Fâtımîlerde Kültür ve Uygarlık

Fâtımîlerde kültür ve uygarlık başlığı altında devlet yönetimi, ordu, ekonomi, sanat, bilim ve kültür hayatı nasıldı?

Fâtımîlerde Devlet Yönetimi

Fâtımî Devleti hakimiyetindeki topraklarda çeşitli ırklara mensup ve değişik sosyal yapılara sahip kavimler yaşıyordu. Fâtımîler başta Mağribliler, Türkler, Deylemliler, Sudanlılar ve Ermeniler olmak üzere birçok kavimden faydalanmışlardır. Zimmîlerin tecrübelerinden ve özellikle mali konularda Kıptîler’den istifade etmişlerdir. Devletteki bu tür görevlere onlar getirilmiş ve Sünni Müslümanlar buralardan uzaklaştırılmıştır. Fâtımîler Mısır’da merkeziyetçi bir yönetim sistemi kurdu. Buna göre devletin başında bulunan halife (imam) Şii İsmâilîler’e göre Allah’ın yeryüzündeki temsilcisi kabul edilir ve bütün otorite ona aittir.Halifeler çoğunlukla veraset yoluyla başa geçtiler. Ülke, ilk halifeler zamanında çok iyi yönetildi. Çocuk yaştaki halifelerin görev yaptığı zamanlarda yönetim vezirlerin ve güçlü komutanların eline geçti. Bunların bazıları başarılı olarak devletin ömrünü uzatmayı başardılar. Mısır’da Fâtımîler döneminde vezir tabiri ilk defa Halife Azîz-Billâh döneminden itibaren kullanılmaya başlandı. Vezirlerin çoğu Hıristiyandı.

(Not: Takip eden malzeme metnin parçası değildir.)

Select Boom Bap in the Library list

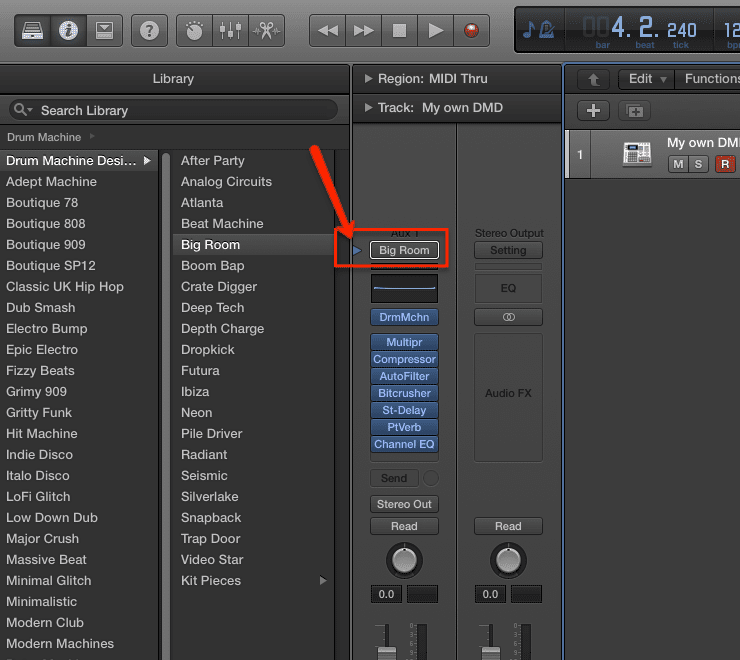coord(212,266)
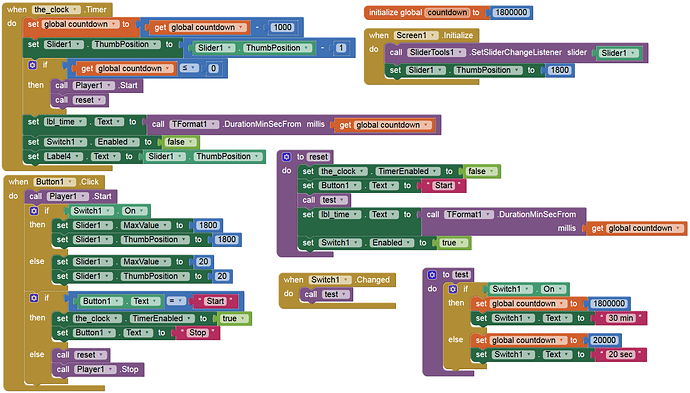Open mutator gear on Button1.Text = Start if block

34,298
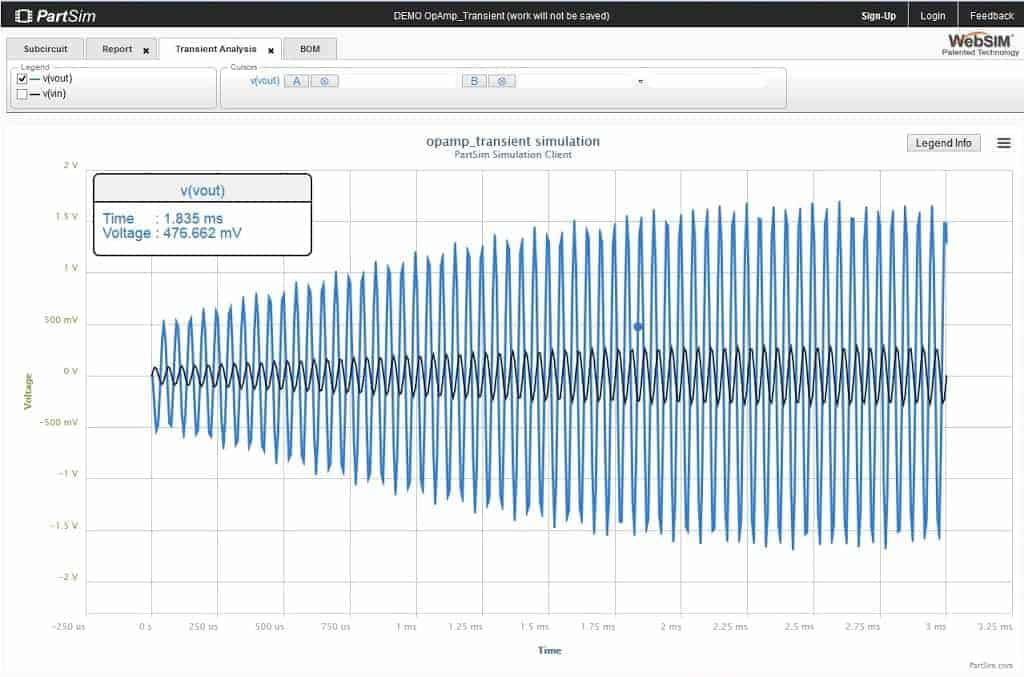This screenshot has width=1024, height=677.
Task: Select the blue cursor marker on the trace
Action: click(x=637, y=325)
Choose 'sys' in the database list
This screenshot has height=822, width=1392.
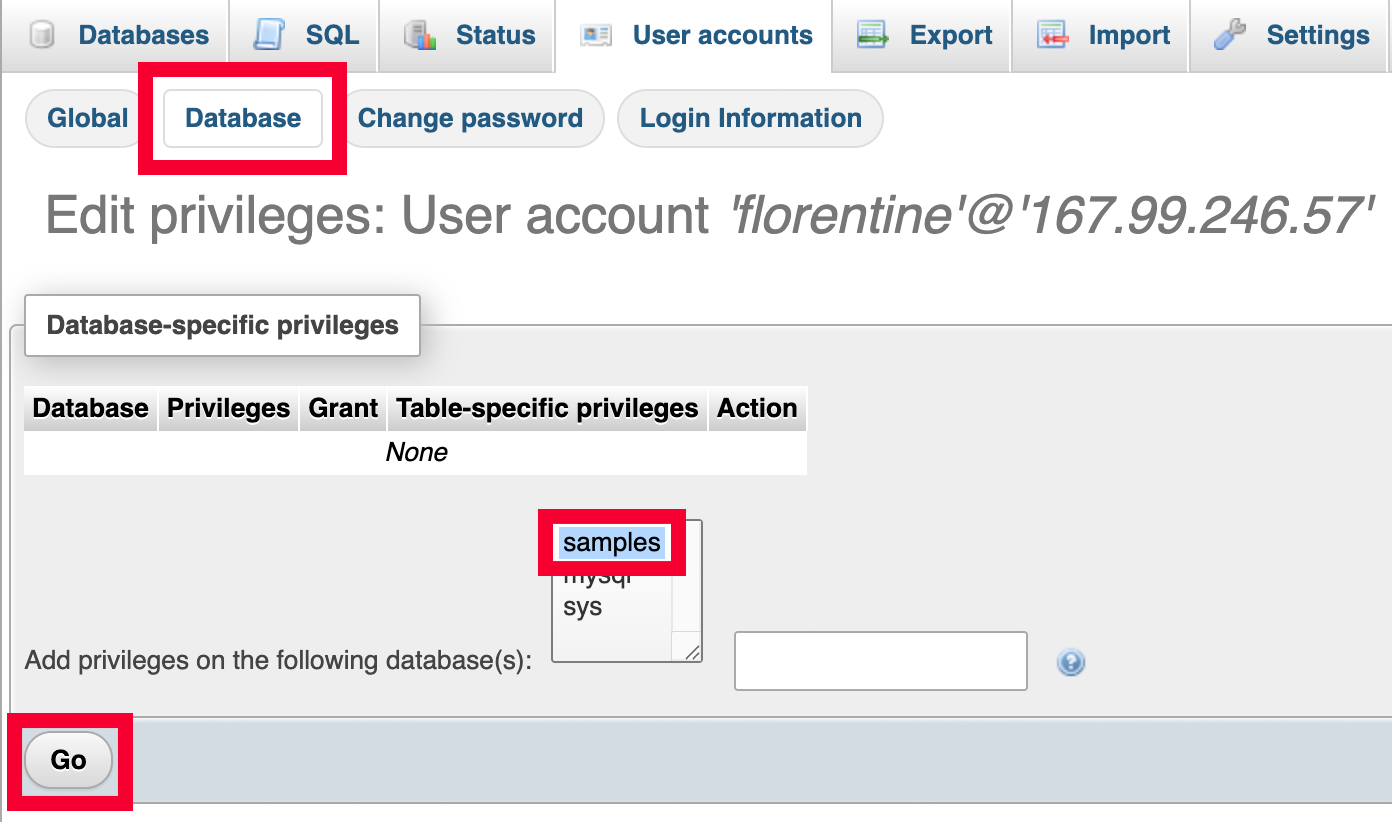(583, 607)
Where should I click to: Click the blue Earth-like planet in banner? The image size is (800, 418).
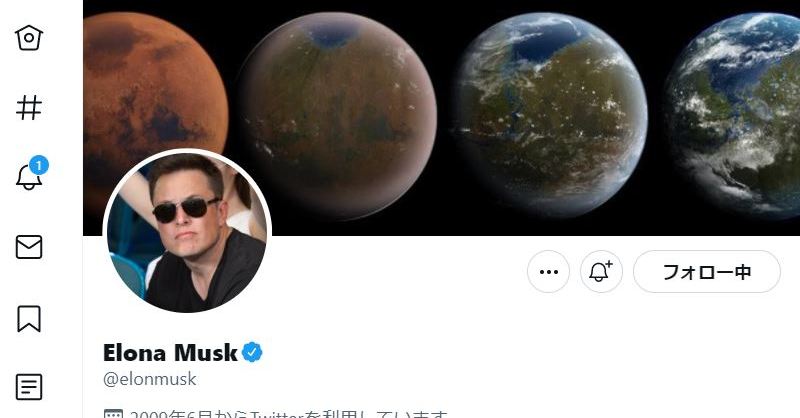click(x=735, y=115)
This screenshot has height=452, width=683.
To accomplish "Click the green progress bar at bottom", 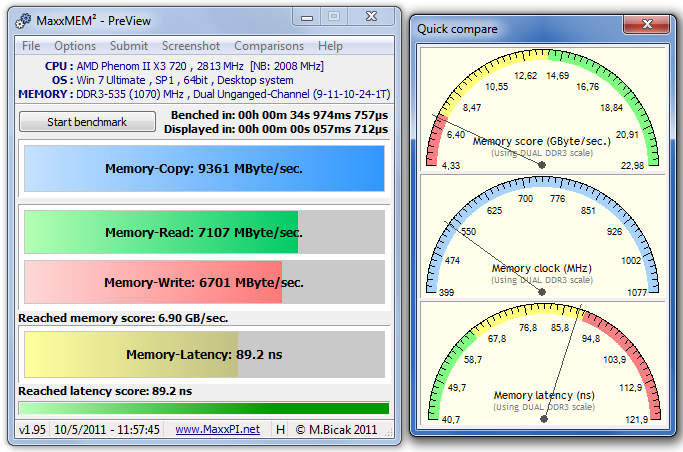I will point(204,408).
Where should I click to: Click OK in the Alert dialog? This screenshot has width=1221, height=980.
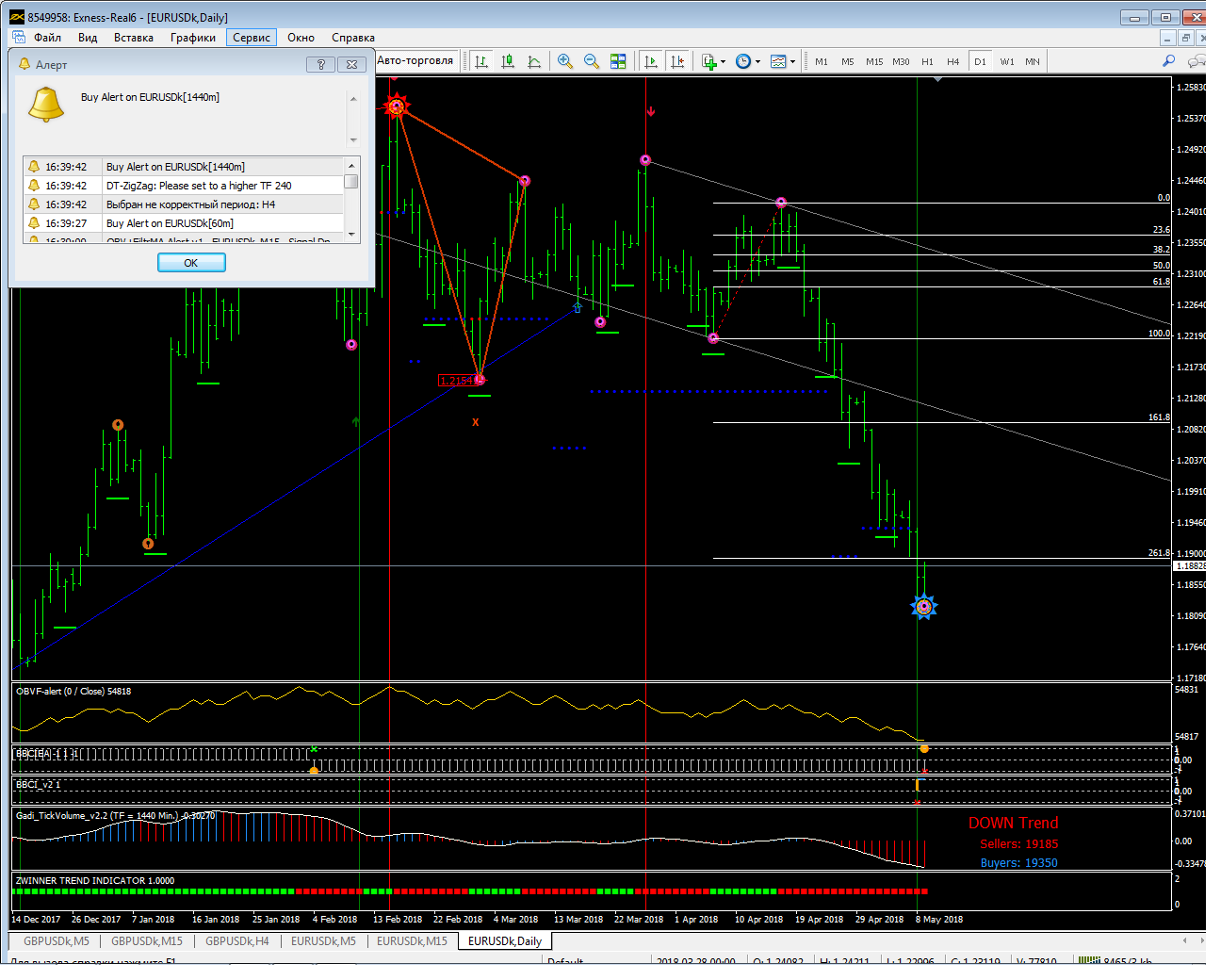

Fâtımîlerde Kültür ve Uygarlık

Fâtımîlerde Ordu

Fâtımî ordusu Türkler, Rumlar, Sicilyalılar, siyah köleler, gibi güçlerden oluşuyordu. Fâtımî ordusunun idaresi Dîvânü’l-Ceyş diye bilinen bir divana bırakılmıştır. Fâtımî ordusunda piyade ve süvari birlikleri vardı. İlk dönemlerden itibaren Fâtımî donanması Akdeniz’de önemli rol oynamıştır. Donanmaya önem verilmesi Akdeniz tamamına hakim olma maksadına yöneliktir. Fâtımîler Mısır’da iki tersane kurmuşlardır.Burada donanmanın ve devletin mallarını taşıyacak gemiler yapılırdı. Büyük harp gemileri Fustat, İskenderiye ve Dimyat’ta inşa edilirdi. Donanmayı Dîvânü’l-Cihâd kontrol ederdi, bu divan aynı zamanda Dîvânü’l-Amâir diye de bilinirdi.

Fâtımîlerde Ekonomi

Mısır Orta çağ’da uzun müddet milletlerarası ticaretin önemli merkezi durumundaydı ve İslam beldelerinin dışından  gelen  tüccarlarla  dolup  taşıyordu.Mısır bu özelliğini Fâtımîler zamanında da devam ettirdi. Avrupa’dan ve Bizans’tan gelen tüccarlar İskenderiye’ye ulaşır, bazen de Dimyat ve Tinnis’e kadar giderlerdi. Yabancı tüccarlara ayrılan misafirhane Dârü Mânik adıyla bilinirdi.

Fâtımîler zamanında Mısır’ın gelir kaynakları iki kısma ayrılmıştı: 1. Harâcî Mal (Hububat, hurma, üzüm ve meyve yetiştiricilerinden alınan yıllık vergilerle çiftçilerden alınan hediyelerdir) Hilâlî Mal (İş yerleri, dükkânlar, hamamlar, fırınlar, değirmenler vb. yerlerden aylık olarak alınan gelirlerdi.) Aynı şekilde ülkeye giren bütün mallardan gümrük vergisi alınırdı. Fâtımîler döneminde hiçbir ürün, sanat ve meslek vergiden muaf tutulmamıştır.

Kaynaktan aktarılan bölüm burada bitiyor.